#### Given text:
----
Pajama Top + Denim Skirt // 4 Reasons to Think Twice Before Signing a Contract
It’s become pretty common that brands will send over a contract outlining the collaboration details, regardless if you’re getting paid or not. I can’t stress it enough, read your contracts, ladies! I generally like having a contract since it outlines the exact requirements, but there have been multiple times where brands have snuck additional terms into the contract or listed completely unreasonable deadlines that were not pre-discussed. It’s tempting to just sign your name on the line, but hopefully the following stories will make you think twice.
After negotiating details with a company, they sent over the contract. We had agreed that I would publish 1 Instagram post for an extremely discounted rate. Apparently they wanted even more bang for their buck because they snuck a line in the contract stating that I would be required to place their website link in my bio for 3 days. Besides the fact that adding a link in your bio is generally its own fee, a lot of my traffic comes from Instagram and if I hadn’t read the contract, I would have lost out on all those clicks to my blog.
Needing to get approvals is definitely the most annoying part of the collaboration process. You hope that the company would simply trust you to post quality content since they chose to work with you, but sometimes they just want that guarantee. I totally get it, but make sure to read what the approval process means to the company. One company (who was not paying) wanted 3 flatlay options featuring their sunglasses. They also wanted to be able to request additional images if they so desired and have the final say on which photo to post. Know your worth. There is no way all that work is worth a $10 pair of sunglasses.
There have even been instances where a brand and I agreed that I would publish 1 Instagram post, but the contract said a completely different number.
----
#### Direction 1:
Based on the post about signing brand contracts, decide whether each statement is correct and answer yes or no, quoting the words from the post that settle it. (a) The company that asked for flatlay options was paying the author. (b) The author calls needing approvals the most annoying part of the collaboration process. (c) The bio link clause called for the link to stay up for 3 days.
#### Direction 2:
Extend the post about signing brand contracts, starting right after its last sentence.
None of the tasks depend on the records.

#### Data listing:
----
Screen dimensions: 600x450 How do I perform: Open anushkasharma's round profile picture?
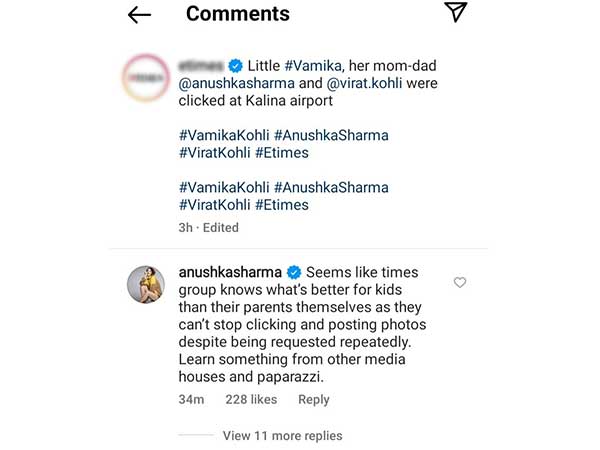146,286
----
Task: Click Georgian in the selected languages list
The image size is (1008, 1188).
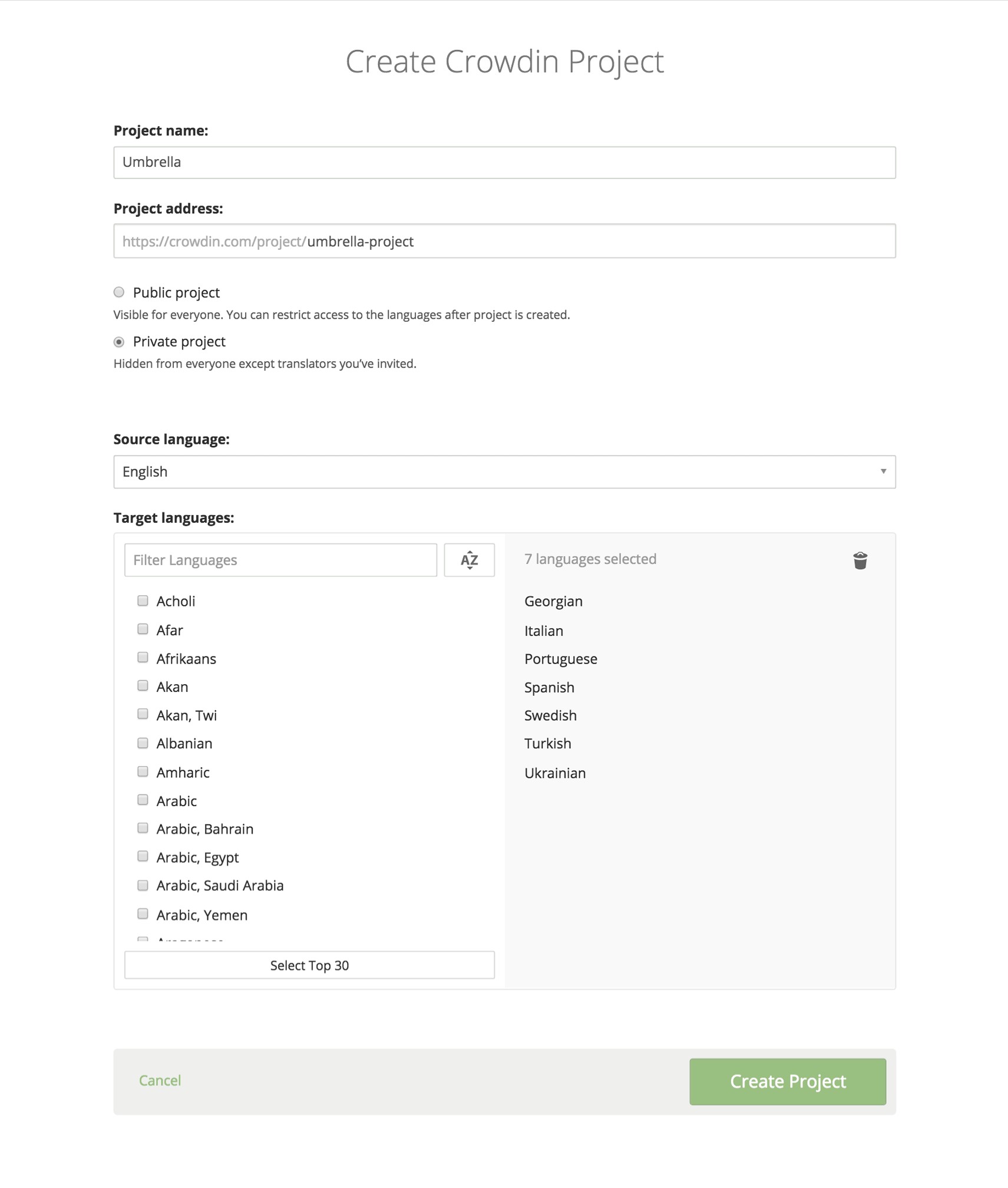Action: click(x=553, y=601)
----
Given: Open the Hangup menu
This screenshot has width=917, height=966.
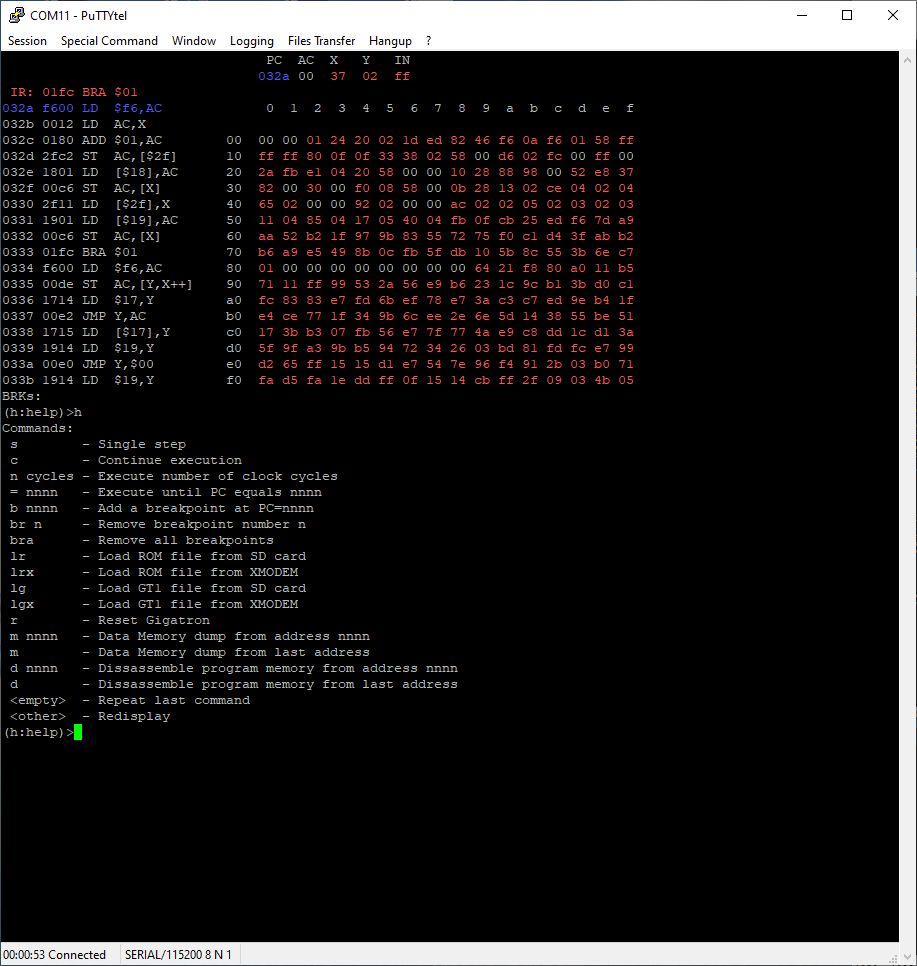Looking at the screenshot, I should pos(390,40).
----
#### Exercise result 1:
(a) No: "One company (who was not paying) wanted 3 flatlay options featuring their sunglasses."
(b) Yes: "Needing to get approvals is definitely the most annoying part of the collaboration process."
(c) Yes: "I would be required to place their website link in my bio for 3 days."

#### Exercise result 2:
I recently received a contract from a pretty popular publication to be a part of their influencer network. In our email communications, they only mentioned that this was an exciting opportunity where they would match me with brand collaborations. I’m in a bunch of networks, so I figured it would be a similar deal, but somewhere in the 5 page contract written in tiny letters, I read the exclusivity clause. Signing the contract would mean that for 6 months, I would not be allowed to work with or be featured by any other publications. So if Vogue wanted to feature me in their next issue, I would have to say, “No.” Not only that, but there was another little line about not being allowed to work with competitors for 6+ months following a brand collaboration. That means if they would connect me with a shampoo brand, that’s the last shampoo brand I’d be working with for the next half a year. Goodbye income. I would understand this level of exclusivity if they promised a certain amount of collaborations at a higher rate, but they were simply looking to sign influencers into their network and keep them exclusive to their company. Watch out, people.
Pajama Top: Luv It (c/o)
Denim Skirt: H&M
Black West 57th Schoolbag: Henri Bendel (c/o)
Black Studded Sandals: Ivanka Trump (c/o)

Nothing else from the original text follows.